Итакъ: передо мною "цѣпью жемчужною" скользила пестрая фаланга трепетныхъ образовъ... Иногда она разрывалась, давала мѣсто какой-либо отдѣльной картинѣ, и снова смыкалась въ одну сплошную "жемчужную цѣпь", пока опять какая-нибудь подробность этой сплошной арабески не обращала на себя вниманія и не разрасталась въ картину. Но, вотъ, въ этой хаотической, сотканной изъ образовъ симфоніи стали пропрыгивать мрачныя, жуткія нотки, неуловимыя и пока еще глухія и неясныя; но, я уже ждалъ и боялся чего-то... И вотъ, "жемчужная цѣпь" эта порвалась, распалась на звенья, растаяла и поглотилась густой, непроницаемой пеленой пустоты. И пустота эта, черная, жуткая, была -- занавѣсъ; и за ней -- я зналъ это -- таилось что-то и, вотъ-вотъ, должно было выступить. И вотъ невидимая занавѣсь эта словно взвилась и это что-то, чего я боялся и ждалъ, оно перестало таиться и выступило...

. . . . . . . . . . . . . . . . . . . . . . . . . . . . . . . .
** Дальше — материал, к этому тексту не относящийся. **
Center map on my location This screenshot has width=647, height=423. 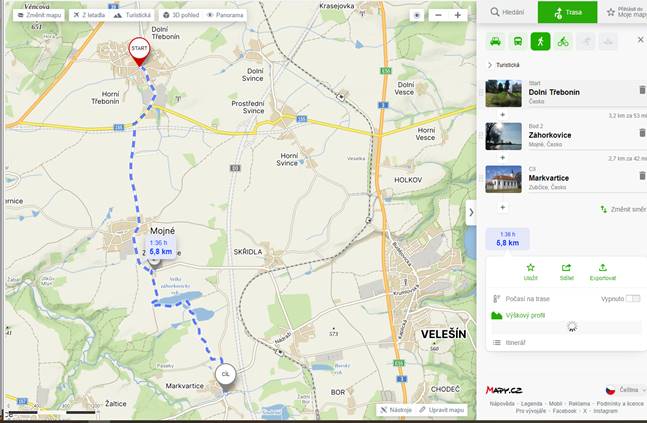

...Это былъ сѣрый гранитный дворецъ, мрачный, таинственный и величаво-угрюмый, съ лабиринтомъ безконечныхъ комнатъ, пустыхъ и таинственныхъ, со сложной путаницей темныхъ лѣстницъ и уходящими туда и сюда перспективами коридоровъ... Глухо и жутко въ немъ. Но, что въ томъ? Она, высокая, черноволосая и блѣднолицая, съ ласкающимъ взглядомъ большихъ, бархатистыхъ и черныхъ какъ ночь глазъ, она -- здѣсь; она -- хозяйка и царица дворца. И я тамъ, въ этомъ дворцѣ. И не одинъ я, а и -- много много другихъ... И мы давно уже тамъ. И она, эта черноволосая красавица -- центръ, къ которому стремится все. Она -- то, чему молимся, служимъ и поклоняемся мы. Я путаюсь по этимъ высокимъ, мрачнымъ комнатамъ, по этимъ гулкимъ, словно стонущимъ за мной коридорамъ, поднимаюсь и спускаюсь по этимъ безконечнымъ лѣстницамъ и содрогаюсь отъ этой мертвой, рокочущей эхомъ моихъ шаговъ пустоты... Но, что въ томъ? Она, къ которой стремится все существо мое, она -- здѣсь, и ничего больше не нужно. О, только бъ дойти къ ней, отыскать ее здѣсь, припасть, замирая отъ счастья, къ ногамъ ея и коснуться губами краевъ ея платья... Только бъ дойти!.. Но, зачѣмъ этотъ мракъ? этотъ ужасъ? Зачѣмъ эта страшная комната, которая притаилась гдѣ-то въ этомъ лабиринтѣ и молчаливо ждетъ и караулитъ меня?.. Въ ней, на полу, въ огромной каменной, украшенной барельефами гробницѣ, лежитъ, увитый просмоленными пеленами, худой, высокій трупъ-мумія, съ острымъ, желтымъ, страшно выступающимъ кверху окаменѣлымъ лицомъ, оттянутые углы рта котораго морщатъ прилипшія къ деснамъ щеки его, и кажется, что трупъ-мумія смѣется молчаливымъ желтымъ смѣхомъ... Зачѣмъ этотъ ужасъ?... Я стараюсь пройти и миновать этотъ страшный покой -- и нѣтъ! комнаты становятся глуше, мрачнѣй и таинственнѣй; на меня уже дышетъ холодомъ склепа; я слышу уже этотъ особенный, слащаво-смолистый запахъ, который царитъ въ этомъ страшномъ покоѣ; я круто сворачиваю въ стороны, я возвращаюсь назадъ, я стараюсь уйти; но эта страшная комната словно ловитъ меня... И вотъ, съ замирающимъ отъ ужаса сердцемъ и содрогаясь весь, я вступаю въ нее и почти пробѣгаю по ней, озираясь на эту молчаливую гробницу, и вижу окаменѣлое, желтое, какъ пергаментъ, лицо смѣется своимъ ужаснымъ желтымъ смѣхомъ... И не разъ, и не два, а много-много разъ я съ разныхъ сторонъ и въ разныя двери входилъ и пробѣгалъ эту комнату, оставляя ее за собой, для того, чтобы снова имѣть ее впереди... Это было ужасно...

Я пробовалъ крикнуть:

-- А!..

И гулкія комнаты, и рокочущія арки сводовъ отозвались мнѣ:

-- А-а-а-а...

Это былъ замирающій хохотъ убѣгающаго эхо, которое метнулось взадъ и впередъ, разлилось во всѣ стороны и отозвалось въ нижнихъ и верхнихъ этажахъ огромнаго, мертваго зданія...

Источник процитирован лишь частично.